----- DATA FOR PROCESSING
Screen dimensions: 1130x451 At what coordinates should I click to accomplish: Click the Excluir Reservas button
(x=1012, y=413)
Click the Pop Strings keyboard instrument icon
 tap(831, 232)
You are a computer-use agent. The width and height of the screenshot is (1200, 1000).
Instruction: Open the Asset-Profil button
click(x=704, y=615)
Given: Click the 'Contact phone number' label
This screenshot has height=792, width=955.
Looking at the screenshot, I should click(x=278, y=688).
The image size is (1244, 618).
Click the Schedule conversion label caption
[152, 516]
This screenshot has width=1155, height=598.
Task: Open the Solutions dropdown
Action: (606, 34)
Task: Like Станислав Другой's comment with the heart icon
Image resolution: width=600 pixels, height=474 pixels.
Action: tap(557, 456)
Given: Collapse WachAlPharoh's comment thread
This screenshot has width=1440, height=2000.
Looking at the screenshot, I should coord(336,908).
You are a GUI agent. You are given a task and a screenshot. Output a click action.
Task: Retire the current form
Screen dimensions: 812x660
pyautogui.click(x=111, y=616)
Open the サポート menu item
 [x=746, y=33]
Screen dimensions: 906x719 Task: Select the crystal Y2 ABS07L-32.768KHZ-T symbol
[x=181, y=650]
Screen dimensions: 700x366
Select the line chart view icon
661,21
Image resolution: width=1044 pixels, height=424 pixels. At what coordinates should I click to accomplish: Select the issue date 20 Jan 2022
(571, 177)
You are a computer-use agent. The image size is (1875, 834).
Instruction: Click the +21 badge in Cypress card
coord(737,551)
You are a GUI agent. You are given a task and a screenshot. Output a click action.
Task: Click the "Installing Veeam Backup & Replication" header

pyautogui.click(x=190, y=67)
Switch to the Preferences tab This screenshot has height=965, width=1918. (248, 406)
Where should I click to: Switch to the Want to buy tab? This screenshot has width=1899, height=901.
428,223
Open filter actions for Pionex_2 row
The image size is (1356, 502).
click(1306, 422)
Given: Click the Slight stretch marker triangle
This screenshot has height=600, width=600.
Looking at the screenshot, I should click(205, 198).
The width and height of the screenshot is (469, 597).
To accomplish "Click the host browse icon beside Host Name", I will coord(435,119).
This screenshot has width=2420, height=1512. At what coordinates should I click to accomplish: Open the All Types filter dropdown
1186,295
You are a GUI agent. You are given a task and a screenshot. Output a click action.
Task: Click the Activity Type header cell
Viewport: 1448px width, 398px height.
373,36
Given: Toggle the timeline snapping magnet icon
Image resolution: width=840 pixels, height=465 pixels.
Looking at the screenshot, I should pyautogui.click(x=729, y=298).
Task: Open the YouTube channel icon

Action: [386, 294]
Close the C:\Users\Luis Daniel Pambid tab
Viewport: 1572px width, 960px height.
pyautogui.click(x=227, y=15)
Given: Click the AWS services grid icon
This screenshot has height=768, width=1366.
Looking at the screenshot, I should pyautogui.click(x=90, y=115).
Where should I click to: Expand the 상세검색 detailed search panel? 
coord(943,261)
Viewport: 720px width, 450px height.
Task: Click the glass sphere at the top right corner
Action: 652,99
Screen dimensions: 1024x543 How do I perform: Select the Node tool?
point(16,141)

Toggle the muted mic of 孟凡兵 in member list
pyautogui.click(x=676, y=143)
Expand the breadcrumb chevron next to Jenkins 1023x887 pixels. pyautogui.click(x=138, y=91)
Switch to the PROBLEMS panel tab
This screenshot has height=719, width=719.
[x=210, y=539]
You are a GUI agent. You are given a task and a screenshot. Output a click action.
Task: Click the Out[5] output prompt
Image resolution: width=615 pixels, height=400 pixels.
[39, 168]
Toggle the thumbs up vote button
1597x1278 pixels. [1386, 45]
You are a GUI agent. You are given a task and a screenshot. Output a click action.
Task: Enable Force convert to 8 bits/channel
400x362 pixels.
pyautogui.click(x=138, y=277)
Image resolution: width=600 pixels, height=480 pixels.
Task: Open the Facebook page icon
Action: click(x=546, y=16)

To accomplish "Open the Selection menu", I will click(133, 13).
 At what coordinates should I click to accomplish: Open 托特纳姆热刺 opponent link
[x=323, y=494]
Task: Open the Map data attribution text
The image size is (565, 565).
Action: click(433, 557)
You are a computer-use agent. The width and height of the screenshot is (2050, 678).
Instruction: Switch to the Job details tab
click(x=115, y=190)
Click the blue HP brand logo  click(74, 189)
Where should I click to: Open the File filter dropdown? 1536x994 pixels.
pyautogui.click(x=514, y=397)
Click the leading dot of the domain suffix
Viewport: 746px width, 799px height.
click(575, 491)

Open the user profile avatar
----------
TASK BRIEF = Retype, without changes, the lines from the line holding "Toggle the thumbs up vote button" to the end of the data, both ends included.

RESULT OF THE TASK =
Toggle the thumbs up vote button
1597x1278 pixels. [1386, 45]
You are a GUI agent. You are given a task and a screenshot. Output a click action.
Task: Enable Force convert to 8 bits/channel
400x362 pixels.
pyautogui.click(x=138, y=277)
Image resolution: width=600 pixels, height=480 pixels.
Task: Open the Facebook page icon
Action: click(x=546, y=16)

To accomplish "Open the Selection menu", I will click(133, 13).
 At what coordinates should I click to accomplish: Open 托特纳姆热刺 opponent link
[x=323, y=494]
Task: Open the Map data attribution text
The image size is (565, 565).
Action: click(433, 557)
You are a computer-use agent. The width and height of the screenshot is (2050, 678).
Instruction: Switch to the Job details tab
click(x=115, y=190)
Click the blue HP brand logo  click(74, 189)
Where should I click to: Open the File filter dropdown? 1536x994 pixels.
pyautogui.click(x=514, y=397)
Click the leading dot of the domain suffix
Viewport: 746px width, 799px height.
click(575, 491)

Open the user profile avatar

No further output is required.